Towards Revealing Key Factors in Mechanical Instability of Bioabsorbable Zn-Based Alloys for Vascular Stenting

Zn-based alloys are recognized as promising bioabsorbable materials for cardiovascular stents, due to their biocompatibility and favorable degradability as compared to Mg. However, both low strength and intrinsic mechanical instability arisen from strong strain rate sensitivity and strain softening behavior make development of Zn alloys challenging for stent applications. In this study, we developed binary Zn-4.0Ag and ternary Zn-4.0Ag-xMn (where x= 0.2-0.6wt%) alloys. An experimental methodology was designed by cold working followed by a thermal treatment on extruded alloys, through which the effects of the grain size and precipitates could be thoroughly investigated. Microstructural observations revealed a significant grain refinement during wire drawing, leading to an ultrafine-grained (UFG) structure with a size of 670nm and 240nm for the Zn-4.0Ag and Zn-4.0Ag-0.6Mn, respectively. Mn showed a powerful grain refining effect as it promoted the dynamic recrystallization. Furthermore, cold working resulted in dynamic precipitation of AgZn3 particles, distributing throughout the Zn matrix. Such precipitates triggered mechanical degradation through an activation of Zn/AgZn3 boundary sliding, reducing the tensile strength by 74% and 57% for Zn-4.0Ag and Zn-4.0Ag-0.6Mn, respectively.

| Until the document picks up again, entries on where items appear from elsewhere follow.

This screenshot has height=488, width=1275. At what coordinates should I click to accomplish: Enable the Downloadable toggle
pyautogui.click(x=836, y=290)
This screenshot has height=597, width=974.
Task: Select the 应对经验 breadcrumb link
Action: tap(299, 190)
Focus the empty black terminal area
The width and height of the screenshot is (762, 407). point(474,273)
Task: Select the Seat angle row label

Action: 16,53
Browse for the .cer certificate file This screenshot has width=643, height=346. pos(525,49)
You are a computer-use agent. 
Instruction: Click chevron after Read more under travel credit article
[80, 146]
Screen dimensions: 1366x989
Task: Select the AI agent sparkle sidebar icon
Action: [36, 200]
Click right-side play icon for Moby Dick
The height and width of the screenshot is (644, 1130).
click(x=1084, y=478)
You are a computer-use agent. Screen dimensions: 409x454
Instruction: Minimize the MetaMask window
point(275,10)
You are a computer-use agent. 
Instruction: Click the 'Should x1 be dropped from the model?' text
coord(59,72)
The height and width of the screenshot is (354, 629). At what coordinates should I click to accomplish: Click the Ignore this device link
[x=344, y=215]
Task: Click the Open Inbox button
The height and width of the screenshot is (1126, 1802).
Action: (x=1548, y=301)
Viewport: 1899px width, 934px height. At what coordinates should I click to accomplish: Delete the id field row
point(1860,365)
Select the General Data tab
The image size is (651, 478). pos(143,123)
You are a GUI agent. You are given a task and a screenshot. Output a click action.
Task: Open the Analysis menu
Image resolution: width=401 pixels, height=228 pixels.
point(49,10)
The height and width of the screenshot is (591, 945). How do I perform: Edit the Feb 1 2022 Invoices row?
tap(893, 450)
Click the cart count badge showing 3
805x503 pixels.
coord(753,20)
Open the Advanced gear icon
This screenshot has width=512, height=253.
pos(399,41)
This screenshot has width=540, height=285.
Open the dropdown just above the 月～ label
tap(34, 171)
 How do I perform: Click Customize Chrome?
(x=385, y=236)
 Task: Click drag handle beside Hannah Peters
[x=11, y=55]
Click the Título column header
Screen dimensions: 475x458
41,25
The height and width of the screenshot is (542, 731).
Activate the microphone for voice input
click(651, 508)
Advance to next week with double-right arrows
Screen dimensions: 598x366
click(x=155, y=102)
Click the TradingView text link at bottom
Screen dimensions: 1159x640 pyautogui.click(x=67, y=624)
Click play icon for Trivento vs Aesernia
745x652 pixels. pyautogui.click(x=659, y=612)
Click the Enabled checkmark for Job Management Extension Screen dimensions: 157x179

The observed precipitation softening caused strong strain rate sensitivity in cold drawn alloys. Short-time annealing significantly mitigated the mechanical instability by reducing the AgZn3 fraction. The ternary alloy wire showed superior microstructural stability to its Mn-free counterpart due to the pinning effect of Mn particles on the grain boundaries. Eventually, a shift of the corrosion regime from localized to more uniform was observed after the heat treatment, mainly due to the dissolution of AgZn3 precipitates.